[英]Pandas get the row value by column name in an apply function in Python?
I have the following dataframe:我有以下 dataframe:
>>> d = {'route1': ['a', 'b'], 'route2': ['c', 'd'], 'val1': [1,2]}
>>> df = pd.DataFrame(data=d)
>>> df
route1 route2 val1
0 a c 1
1 b d 2
What I am trying to do is to pass a list that contains some column names and print the row value associated with that columns:我要做的是传递一个包含一些列名的列表并打印与这些列关联的行值:
>>> def row_eval(row, list):
>>> print(row.loc[list])
In the dataframe above, I first find all the columns that contains the name "route" and then apply the row_val func to each row.在上面的 dataframe 中,我首先找到所有包含名称“路由”的列,然后将 row_val 函数应用于每一行。 However I get the following err:
但是我得到以下错误:
>>> route_cols = [col for col in df.columns if 'route' in col]
>>> route_cols
['route1', 'route2']
>>> df.apply(lambda row: row_eval(row, route_cols)
KeyError: "None of [Index(['route1', 'route2'], dtype='object')] are in the [index]"
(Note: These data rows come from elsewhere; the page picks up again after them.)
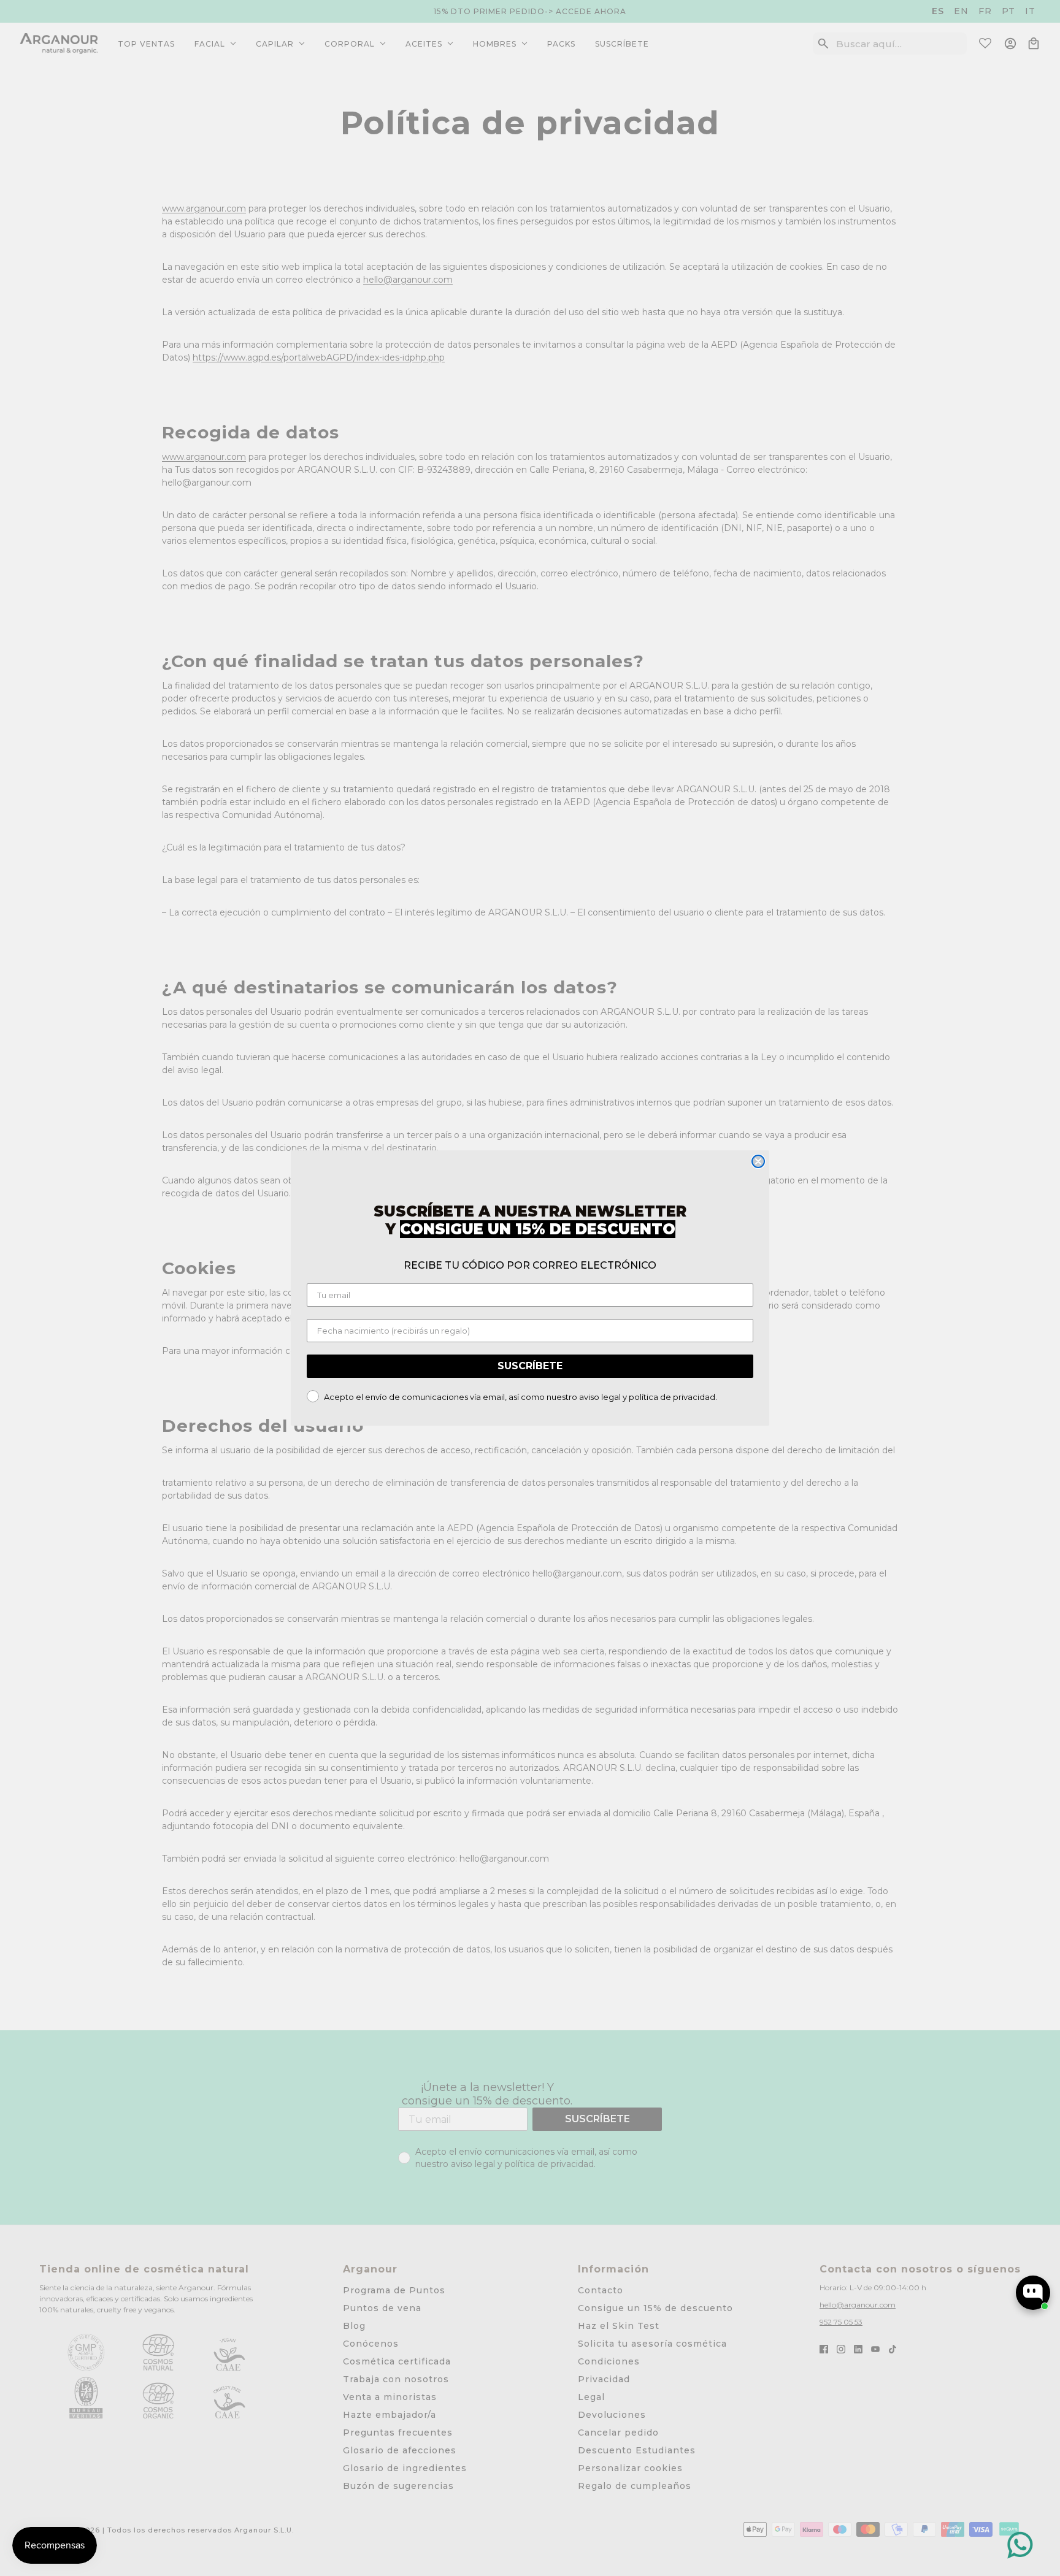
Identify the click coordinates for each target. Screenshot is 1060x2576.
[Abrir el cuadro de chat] (1033, 2293)
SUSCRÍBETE (530, 1366)
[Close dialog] (758, 1161)
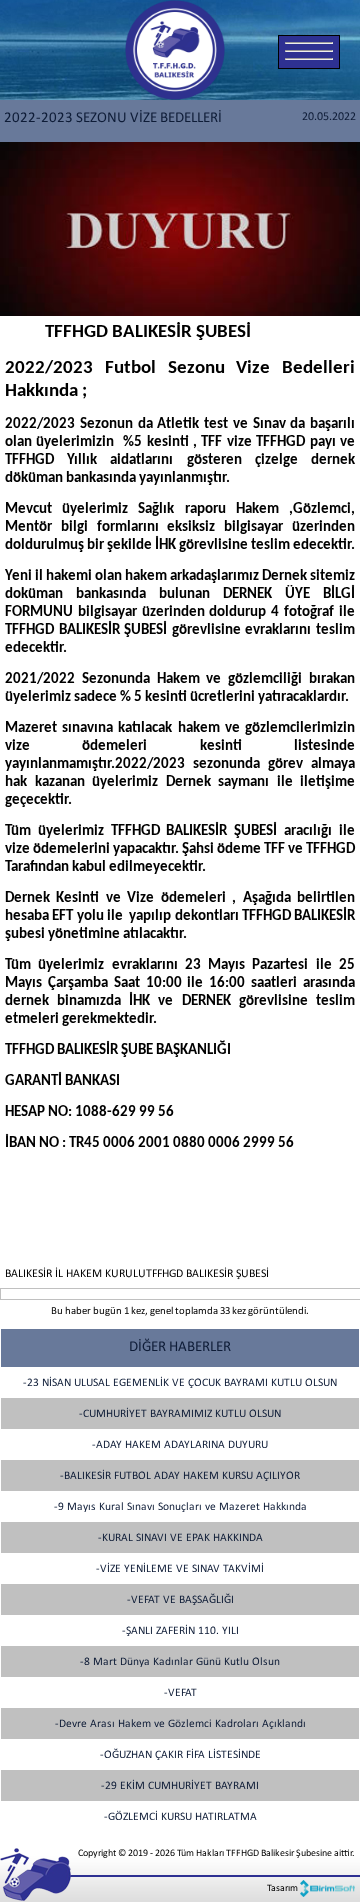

Result should look like this:结果应如下所示:
route1 a
route2 c
route1 b
route2 d
Add axis=1
to the apply function:将
axis=1
添加到apply function:
df.apply(lambda row: row_eval(row, route_cols), axis=1)
Without axis=1, you are iterating over the row index (column-wise).如果没有axis = 1,您将遍历行索引(按列)。 The row index are
0 1
instead of the column index route1 route2
you want to match.行索引是
0 1
而不是要匹配的列索引route1 route2
。 Hence, the error message.因此,错误消息。 What you want is to have row-wise operation (ie passing row to the apply function), then you need
axis=1
你想要的是按行操作(即将行传递给apply函数),那么你需要
axis=1
To get you started, you can use either .melt()
or .stack()
to get real close to your expected output.为了让您开始,您可以使用
.melt()
或.stack()
来真正接近您预期的 output。 Not 100% sure if you're looking for 2 dataframes or not.不是 100% 确定您是否正在寻找 2 个数据帧。
df[route_cols].stack()
0 route1 a
route2 c
1 route1 b
route2 d
dtype: object
df[route_cols].melt()
variable value
0 route1 a
1 route1 b
2 route2 c
3 route2 d
One way to print all of the values in these columns, is to iterate over all of the columns within a loop that iterates through all of the rows.打印这些列中所有值的一种方法是在循环中遍历所有列,该循环遍历所有行。 Then to simply print the column name and the value together.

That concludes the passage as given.